# [Dataset rows]
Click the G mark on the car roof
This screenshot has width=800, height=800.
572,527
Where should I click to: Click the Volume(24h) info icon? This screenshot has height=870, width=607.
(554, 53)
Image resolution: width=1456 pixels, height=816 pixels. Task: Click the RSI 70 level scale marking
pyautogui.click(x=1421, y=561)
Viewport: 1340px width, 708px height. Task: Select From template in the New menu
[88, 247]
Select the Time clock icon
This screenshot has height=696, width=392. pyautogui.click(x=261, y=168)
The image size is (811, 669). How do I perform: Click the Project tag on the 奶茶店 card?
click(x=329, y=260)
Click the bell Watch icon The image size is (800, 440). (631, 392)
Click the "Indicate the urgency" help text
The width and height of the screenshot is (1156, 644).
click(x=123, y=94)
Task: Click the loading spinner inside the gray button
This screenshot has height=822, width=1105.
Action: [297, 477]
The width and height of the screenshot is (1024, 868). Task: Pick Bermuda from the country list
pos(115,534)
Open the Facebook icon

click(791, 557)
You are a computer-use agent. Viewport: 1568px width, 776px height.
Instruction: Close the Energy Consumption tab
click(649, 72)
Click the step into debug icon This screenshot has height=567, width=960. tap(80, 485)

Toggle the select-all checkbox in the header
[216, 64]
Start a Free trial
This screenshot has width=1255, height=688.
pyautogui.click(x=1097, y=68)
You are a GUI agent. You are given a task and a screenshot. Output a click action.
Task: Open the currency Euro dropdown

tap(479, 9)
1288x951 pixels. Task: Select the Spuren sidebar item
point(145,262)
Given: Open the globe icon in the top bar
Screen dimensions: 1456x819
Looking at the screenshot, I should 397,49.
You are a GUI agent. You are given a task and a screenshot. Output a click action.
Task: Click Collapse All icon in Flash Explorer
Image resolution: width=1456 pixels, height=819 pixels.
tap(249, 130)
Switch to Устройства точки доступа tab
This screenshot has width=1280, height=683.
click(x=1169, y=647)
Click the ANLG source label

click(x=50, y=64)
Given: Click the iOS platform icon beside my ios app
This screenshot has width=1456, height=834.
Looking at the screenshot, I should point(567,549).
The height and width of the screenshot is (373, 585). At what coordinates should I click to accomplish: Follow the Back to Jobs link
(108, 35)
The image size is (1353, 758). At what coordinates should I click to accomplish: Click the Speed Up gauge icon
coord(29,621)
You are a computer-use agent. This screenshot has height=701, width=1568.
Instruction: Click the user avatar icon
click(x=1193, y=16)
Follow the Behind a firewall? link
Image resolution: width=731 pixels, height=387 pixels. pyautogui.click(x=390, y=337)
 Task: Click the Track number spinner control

# [Work to complete]
Please output, unchanged, the part of the entries above that opens with the line containing "Click the bell" and closes with the line containing "click(x=123, y=94)", both of those lines included.

# [Task solution]
Click the bell Watch icon The image size is (800, 440). (631, 392)
Click the "Indicate the urgency" help text
The width and height of the screenshot is (1156, 644).
click(x=123, y=94)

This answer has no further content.